Saved entries
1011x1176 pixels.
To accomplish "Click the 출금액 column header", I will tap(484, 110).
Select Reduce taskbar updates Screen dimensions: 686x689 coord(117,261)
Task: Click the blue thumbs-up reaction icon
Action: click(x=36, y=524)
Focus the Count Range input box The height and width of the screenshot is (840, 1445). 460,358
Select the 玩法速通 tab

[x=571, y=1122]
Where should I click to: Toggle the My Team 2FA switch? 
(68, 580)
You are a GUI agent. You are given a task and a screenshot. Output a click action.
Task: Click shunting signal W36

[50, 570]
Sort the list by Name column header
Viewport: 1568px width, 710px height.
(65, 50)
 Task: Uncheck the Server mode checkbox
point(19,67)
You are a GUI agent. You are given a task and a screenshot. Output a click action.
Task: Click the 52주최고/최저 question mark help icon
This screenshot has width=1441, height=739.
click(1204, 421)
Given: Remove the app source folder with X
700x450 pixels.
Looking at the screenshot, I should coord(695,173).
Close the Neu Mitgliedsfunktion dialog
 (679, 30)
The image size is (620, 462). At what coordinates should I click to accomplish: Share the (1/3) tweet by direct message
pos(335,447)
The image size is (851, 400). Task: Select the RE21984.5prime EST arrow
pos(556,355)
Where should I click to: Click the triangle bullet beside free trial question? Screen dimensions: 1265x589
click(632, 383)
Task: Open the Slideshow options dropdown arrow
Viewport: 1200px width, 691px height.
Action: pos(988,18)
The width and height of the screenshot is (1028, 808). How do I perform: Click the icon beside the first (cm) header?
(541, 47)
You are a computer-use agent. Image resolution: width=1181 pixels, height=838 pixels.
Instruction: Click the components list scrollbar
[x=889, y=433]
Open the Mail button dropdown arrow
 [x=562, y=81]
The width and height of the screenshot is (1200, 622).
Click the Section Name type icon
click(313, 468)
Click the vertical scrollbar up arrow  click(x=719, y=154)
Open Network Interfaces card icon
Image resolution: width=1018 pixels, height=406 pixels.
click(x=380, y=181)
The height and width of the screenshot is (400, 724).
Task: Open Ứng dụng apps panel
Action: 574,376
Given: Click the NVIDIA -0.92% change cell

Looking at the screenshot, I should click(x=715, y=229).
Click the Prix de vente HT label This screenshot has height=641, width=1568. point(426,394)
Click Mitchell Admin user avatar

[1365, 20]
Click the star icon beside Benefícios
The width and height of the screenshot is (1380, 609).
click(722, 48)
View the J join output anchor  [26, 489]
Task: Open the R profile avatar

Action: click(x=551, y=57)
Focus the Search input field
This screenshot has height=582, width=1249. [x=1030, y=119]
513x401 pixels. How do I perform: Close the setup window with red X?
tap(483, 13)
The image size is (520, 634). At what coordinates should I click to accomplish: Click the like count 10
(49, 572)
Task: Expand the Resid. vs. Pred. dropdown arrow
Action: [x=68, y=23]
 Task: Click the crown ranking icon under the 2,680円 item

* [PROBLEM TO SOLVE]
Every record above is to be given again precisely.

* [ANSWER SECTION]
1011x1176 pixels.
To accomplish "Click the 출금액 column header", I will tap(484, 110).
Select Reduce taskbar updates Screen dimensions: 686x689 coord(117,261)
Task: Click the blue thumbs-up reaction icon
Action: click(x=36, y=524)
Focus the Count Range input box The height and width of the screenshot is (840, 1445). 460,358
Select the 玩法速通 tab

[x=571, y=1122]
Where should I click to: Toggle the My Team 2FA switch? 
(68, 580)
You are a GUI agent. You are given a task and a screenshot. Output a click action.
Task: Click shunting signal W36

[50, 570]
Sort the list by Name column header
Viewport: 1568px width, 710px height.
(65, 50)
 Task: Uncheck the Server mode checkbox
point(19,67)
You are a GUI agent. You are given a task and a screenshot. Output a click action.
Task: Click the 52주최고/최저 question mark help icon
This screenshot has width=1441, height=739.
click(1204, 421)
Given: Remove the app source folder with X
700x450 pixels.
Looking at the screenshot, I should coord(695,173).
Close the Neu Mitgliedsfunktion dialog
 (679, 30)
The image size is (620, 462). At what coordinates should I click to accomplish: Share the (1/3) tweet by direct message
pos(335,447)
The image size is (851, 400). Task: Select the RE21984.5prime EST arrow
pos(556,355)
Where should I click to: Click the triangle bullet beside free trial question? Screen dimensions: 1265x589
click(632, 383)
Task: Open the Slideshow options dropdown arrow
Viewport: 1200px width, 691px height.
Action: pos(988,18)
The width and height of the screenshot is (1028, 808). How do I perform: Click the icon beside the first (cm) header?
(541, 47)
You are a computer-use agent. Image resolution: width=1181 pixels, height=838 pixels.
Instruction: Click the components list scrollbar
[x=889, y=433]
Open the Mail button dropdown arrow
 [x=562, y=81]
The width and height of the screenshot is (1200, 622).
Click the Section Name type icon
click(313, 468)
Click the vertical scrollbar up arrow  click(x=719, y=154)
Open Network Interfaces card icon
Image resolution: width=1018 pixels, height=406 pixels.
click(x=380, y=181)
The height and width of the screenshot is (400, 724).
Task: Open Ứng dụng apps panel
Action: 574,376
Given: Click the NVIDIA -0.92% change cell

Looking at the screenshot, I should click(x=715, y=229).
Click the Prix de vente HT label This screenshot has height=641, width=1568. point(426,394)
Click Mitchell Admin user avatar

[1365, 20]
Click the star icon beside Benefícios
The width and height of the screenshot is (1380, 609).
click(722, 48)
View the J join output anchor  [26, 489]
Task: Open the R profile avatar

Action: click(x=551, y=57)
Focus the Search input field
This screenshot has height=582, width=1249. [x=1030, y=119]
513x401 pixels. How do I perform: Close the setup window with red X?
tap(483, 13)
The image size is (520, 634). At what coordinates should I click to accomplish: Click the like count 10
(49, 572)
Task: Expand the Resid. vs. Pred. dropdown arrow
Action: [x=68, y=23]
 Task: Click the crown ranking icon under the 2,680円 item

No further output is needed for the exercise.